DATA FOR ANALYSIS:

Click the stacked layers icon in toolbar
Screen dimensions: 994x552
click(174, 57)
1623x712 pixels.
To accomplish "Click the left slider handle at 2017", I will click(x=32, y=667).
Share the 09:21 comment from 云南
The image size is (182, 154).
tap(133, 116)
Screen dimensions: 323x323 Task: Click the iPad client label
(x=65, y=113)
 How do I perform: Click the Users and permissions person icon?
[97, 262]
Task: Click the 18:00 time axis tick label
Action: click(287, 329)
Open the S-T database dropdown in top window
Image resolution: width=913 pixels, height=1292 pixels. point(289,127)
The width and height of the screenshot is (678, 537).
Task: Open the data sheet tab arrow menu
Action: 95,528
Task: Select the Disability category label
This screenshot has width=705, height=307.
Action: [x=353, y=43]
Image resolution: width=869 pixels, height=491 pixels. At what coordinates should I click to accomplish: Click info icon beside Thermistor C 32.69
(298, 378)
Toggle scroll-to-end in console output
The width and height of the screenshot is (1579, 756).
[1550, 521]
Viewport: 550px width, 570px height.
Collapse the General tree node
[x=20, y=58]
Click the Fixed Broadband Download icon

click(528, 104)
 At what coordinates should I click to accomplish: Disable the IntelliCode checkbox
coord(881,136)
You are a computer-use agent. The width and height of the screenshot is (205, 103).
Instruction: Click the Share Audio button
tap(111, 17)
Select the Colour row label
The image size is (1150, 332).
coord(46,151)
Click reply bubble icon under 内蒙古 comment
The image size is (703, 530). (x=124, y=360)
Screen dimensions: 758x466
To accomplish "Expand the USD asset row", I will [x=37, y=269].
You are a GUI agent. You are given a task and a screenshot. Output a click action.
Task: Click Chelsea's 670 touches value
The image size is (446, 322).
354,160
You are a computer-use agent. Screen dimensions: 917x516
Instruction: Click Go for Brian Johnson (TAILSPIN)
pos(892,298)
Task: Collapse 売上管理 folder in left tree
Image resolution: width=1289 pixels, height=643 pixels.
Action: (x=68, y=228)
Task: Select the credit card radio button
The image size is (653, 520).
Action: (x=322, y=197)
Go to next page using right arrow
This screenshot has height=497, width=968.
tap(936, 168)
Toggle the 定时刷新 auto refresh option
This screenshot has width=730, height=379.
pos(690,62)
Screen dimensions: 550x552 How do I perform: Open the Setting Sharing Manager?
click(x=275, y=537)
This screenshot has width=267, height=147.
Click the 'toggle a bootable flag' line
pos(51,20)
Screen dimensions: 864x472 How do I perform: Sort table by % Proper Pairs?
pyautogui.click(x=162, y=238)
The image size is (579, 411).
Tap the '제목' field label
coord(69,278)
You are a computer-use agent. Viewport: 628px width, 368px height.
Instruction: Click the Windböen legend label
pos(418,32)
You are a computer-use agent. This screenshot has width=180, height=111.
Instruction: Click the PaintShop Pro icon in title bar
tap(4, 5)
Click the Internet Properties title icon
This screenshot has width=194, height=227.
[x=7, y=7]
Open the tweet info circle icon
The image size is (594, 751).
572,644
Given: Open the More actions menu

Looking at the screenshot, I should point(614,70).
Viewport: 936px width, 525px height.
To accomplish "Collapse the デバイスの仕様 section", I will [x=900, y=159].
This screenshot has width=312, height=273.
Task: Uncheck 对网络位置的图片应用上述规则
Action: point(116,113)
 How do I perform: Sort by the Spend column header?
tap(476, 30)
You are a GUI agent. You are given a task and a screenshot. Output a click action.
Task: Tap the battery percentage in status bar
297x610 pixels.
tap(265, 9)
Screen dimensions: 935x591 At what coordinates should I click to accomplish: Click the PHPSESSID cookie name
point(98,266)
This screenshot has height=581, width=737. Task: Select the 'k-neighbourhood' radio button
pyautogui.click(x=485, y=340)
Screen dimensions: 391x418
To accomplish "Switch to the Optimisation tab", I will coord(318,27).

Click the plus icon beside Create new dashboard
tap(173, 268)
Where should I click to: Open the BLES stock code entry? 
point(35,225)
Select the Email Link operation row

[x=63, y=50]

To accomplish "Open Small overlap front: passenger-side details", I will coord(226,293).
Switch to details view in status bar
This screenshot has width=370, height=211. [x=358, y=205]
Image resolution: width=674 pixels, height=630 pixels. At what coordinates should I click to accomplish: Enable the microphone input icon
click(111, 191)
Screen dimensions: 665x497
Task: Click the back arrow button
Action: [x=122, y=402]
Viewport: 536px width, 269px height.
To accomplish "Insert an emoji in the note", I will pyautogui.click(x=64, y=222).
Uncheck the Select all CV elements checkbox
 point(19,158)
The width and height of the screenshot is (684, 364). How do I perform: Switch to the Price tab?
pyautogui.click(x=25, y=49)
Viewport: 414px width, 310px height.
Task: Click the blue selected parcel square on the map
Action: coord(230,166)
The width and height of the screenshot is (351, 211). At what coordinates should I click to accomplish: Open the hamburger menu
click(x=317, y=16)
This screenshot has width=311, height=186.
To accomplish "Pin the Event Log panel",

PROBLEM TO WORK ON:
Using the material, count every line where the word "agent" appears and give only the number.

REPLY TO THE EXERCISE:
6